The protein -- called amyloid polypeptide (IAPP) -- collects in the pancreas in people with type 2 diabetes. But whether these deposits cause the disease or appear after the disease begins hasn't been clear.
Researchers from McGovern Medical School at the University of Texas Health Science Center at Houston injected mice with this protein to try to better define their role in type 2 diabetes. They found that when the mice received this protein, the animals developed symptoms of type 2 diabetes, such as the death of insulin-producing cells in the pancreas and high blood sugar levels.
The study team also injected the protein into pancreatic tissue from healthy human donors. The researchers found IAPP collected in the pancreatic tissue.
"Almost all patients with type 2 diabetes have these protein [deposits], but we don't know if it's a disease pathway or a correlate," said study author Claudio Soto, a professor of neurology.
"I think the IAPP are really essential for the [development of] this disease, and that's why we did the animal studies," he said.
Type 2 diabetes begins with insulin resistance. Insulin is a hormone that helps the body usher sugar from foods into the body's cells to be used as energy. When someone is insulin-resistant, their body can't use the sugar from foods efficiently. To compensate, the beta cells in the pancreas make more insulin, according to the American Diabetes Association (ADA). Eventually, the pancreas can't keep up. Beta cells die, and type 2 diabetes develops.

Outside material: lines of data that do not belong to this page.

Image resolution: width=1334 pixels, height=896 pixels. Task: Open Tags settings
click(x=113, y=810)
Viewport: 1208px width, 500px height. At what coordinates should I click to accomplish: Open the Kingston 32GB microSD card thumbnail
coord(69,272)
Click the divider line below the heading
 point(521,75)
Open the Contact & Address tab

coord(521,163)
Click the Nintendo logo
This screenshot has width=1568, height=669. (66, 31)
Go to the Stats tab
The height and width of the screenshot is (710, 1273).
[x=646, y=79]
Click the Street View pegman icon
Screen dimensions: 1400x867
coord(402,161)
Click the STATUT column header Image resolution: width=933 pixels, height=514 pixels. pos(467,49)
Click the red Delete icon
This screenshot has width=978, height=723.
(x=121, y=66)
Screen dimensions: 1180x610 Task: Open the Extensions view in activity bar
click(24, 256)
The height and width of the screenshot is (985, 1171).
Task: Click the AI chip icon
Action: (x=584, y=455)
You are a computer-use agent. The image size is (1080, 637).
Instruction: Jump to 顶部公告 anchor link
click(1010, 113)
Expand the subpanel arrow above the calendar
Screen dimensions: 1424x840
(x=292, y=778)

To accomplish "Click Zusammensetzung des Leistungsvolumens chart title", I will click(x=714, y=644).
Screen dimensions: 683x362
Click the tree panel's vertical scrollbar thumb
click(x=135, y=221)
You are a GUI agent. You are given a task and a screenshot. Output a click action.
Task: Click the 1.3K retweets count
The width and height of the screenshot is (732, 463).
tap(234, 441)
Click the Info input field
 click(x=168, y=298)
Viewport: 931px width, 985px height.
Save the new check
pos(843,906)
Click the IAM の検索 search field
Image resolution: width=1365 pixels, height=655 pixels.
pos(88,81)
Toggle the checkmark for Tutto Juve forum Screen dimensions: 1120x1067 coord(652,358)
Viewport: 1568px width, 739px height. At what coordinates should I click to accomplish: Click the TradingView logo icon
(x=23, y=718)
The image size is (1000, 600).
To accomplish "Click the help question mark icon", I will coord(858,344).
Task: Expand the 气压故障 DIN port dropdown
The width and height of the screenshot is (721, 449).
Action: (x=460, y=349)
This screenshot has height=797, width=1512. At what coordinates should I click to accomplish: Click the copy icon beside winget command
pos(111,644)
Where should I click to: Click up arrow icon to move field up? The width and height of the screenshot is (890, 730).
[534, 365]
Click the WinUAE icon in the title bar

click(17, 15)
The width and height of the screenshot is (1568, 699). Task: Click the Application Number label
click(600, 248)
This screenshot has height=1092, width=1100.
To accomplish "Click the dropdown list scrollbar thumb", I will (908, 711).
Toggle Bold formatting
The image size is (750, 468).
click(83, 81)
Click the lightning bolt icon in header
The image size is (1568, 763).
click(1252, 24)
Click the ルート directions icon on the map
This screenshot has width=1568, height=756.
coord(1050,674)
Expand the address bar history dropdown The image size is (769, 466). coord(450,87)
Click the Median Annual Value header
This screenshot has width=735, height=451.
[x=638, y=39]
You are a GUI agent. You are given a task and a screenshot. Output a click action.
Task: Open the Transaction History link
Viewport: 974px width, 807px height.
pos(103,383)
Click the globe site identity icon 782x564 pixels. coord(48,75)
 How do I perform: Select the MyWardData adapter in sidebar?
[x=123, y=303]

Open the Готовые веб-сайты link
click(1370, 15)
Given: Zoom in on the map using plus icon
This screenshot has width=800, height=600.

So, how might IAPP be involved in type 2 diabetes? Soto theorized that when insulin production increases, so does IAPP, and the excess IAPP collects in the pancreas.
The study team said that a small number of these "misfolded" protein deposits can then serve as "seeds" that encourage the misfolding of additional proteins. Eventually, large deposits can form that damage the beta cells.
This process is similar to what goes on in "prion" diseases, such as Creutzfeldt-Jakob disease or bovine spongiform encephalopathy (mad cow) disease. These protein deposits are also similar to those seen in Alzheimer's disease and Parkinson's disease, Soto said.
Soto also believes that the protein "seeds" can be transmitted from one person to another.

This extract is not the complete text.